**Task input**

┌────────

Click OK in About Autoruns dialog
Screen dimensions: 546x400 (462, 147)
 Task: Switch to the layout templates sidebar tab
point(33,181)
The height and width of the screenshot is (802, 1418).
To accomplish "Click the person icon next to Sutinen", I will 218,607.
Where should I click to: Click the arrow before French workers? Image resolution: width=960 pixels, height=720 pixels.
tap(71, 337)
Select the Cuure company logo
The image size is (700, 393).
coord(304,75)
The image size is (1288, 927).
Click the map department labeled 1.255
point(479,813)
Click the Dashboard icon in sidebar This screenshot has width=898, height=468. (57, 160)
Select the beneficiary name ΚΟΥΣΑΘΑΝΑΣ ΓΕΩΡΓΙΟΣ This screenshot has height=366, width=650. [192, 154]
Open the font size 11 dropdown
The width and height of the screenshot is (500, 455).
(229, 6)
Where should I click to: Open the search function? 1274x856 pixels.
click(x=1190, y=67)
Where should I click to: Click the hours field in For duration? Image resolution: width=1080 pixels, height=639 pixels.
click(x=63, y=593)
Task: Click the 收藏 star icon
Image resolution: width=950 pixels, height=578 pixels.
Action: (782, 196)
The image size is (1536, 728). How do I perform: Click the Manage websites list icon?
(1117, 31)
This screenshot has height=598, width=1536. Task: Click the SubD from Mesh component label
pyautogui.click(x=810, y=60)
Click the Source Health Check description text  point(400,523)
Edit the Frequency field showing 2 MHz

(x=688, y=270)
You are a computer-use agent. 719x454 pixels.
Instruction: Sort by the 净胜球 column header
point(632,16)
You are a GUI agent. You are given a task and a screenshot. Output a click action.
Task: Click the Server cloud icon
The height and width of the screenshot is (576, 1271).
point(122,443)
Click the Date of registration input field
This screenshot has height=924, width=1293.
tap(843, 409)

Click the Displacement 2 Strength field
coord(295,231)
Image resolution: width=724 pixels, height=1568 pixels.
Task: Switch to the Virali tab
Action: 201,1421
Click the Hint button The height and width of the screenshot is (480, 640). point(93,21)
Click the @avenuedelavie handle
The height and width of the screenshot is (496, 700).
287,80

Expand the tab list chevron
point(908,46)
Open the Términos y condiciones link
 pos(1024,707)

└────────

Each line in the records above must be returned exactly as it stands.

Click OK in About Autoruns dialog
Screen dimensions: 546x400 (462, 147)
 Task: Switch to the layout templates sidebar tab
point(33,181)
The height and width of the screenshot is (802, 1418).
To accomplish "Click the person icon next to Sutinen", I will 218,607.
Where should I click to: Click the arrow before French workers? Image resolution: width=960 pixels, height=720 pixels.
tap(71, 337)
Select the Cuure company logo
The image size is (700, 393).
coord(304,75)
The image size is (1288, 927).
Click the map department labeled 1.255
point(479,813)
Click the Dashboard icon in sidebar This screenshot has width=898, height=468. (57, 160)
Select the beneficiary name ΚΟΥΣΑΘΑΝΑΣ ΓΕΩΡΓΙΟΣ This screenshot has height=366, width=650. [192, 154]
Open the font size 11 dropdown
The width and height of the screenshot is (500, 455).
(229, 6)
Where should I click to: Open the search function? 1274x856 pixels.
click(x=1190, y=67)
Where should I click to: Click the hours field in For duration? Image resolution: width=1080 pixels, height=639 pixels.
click(x=63, y=593)
Task: Click the 收藏 star icon
Image resolution: width=950 pixels, height=578 pixels.
Action: (782, 196)
The image size is (1536, 728). How do I perform: Click the Manage websites list icon?
(1117, 31)
This screenshot has height=598, width=1536. Task: Click the SubD from Mesh component label
pyautogui.click(x=810, y=60)
Click the Source Health Check description text  point(400,523)
Edit the Frequency field showing 2 MHz

(x=688, y=270)
You are a computer-use agent. 719x454 pixels.
Instruction: Sort by the 净胜球 column header
point(632,16)
You are a GUI agent. You are given a task and a screenshot. Output a click action.
Task: Click the Server cloud icon
The height and width of the screenshot is (576, 1271).
point(122,443)
Click the Date of registration input field
This screenshot has height=924, width=1293.
tap(843, 409)

Click the Displacement 2 Strength field
coord(295,231)
Image resolution: width=724 pixels, height=1568 pixels.
Task: Switch to the Virali tab
Action: 201,1421
Click the Hint button The height and width of the screenshot is (480, 640). point(93,21)
Click the @avenuedelavie handle
The height and width of the screenshot is (496, 700).
287,80

Expand the tab list chevron
point(908,46)
Open the Términos y condiciones link
 pos(1024,707)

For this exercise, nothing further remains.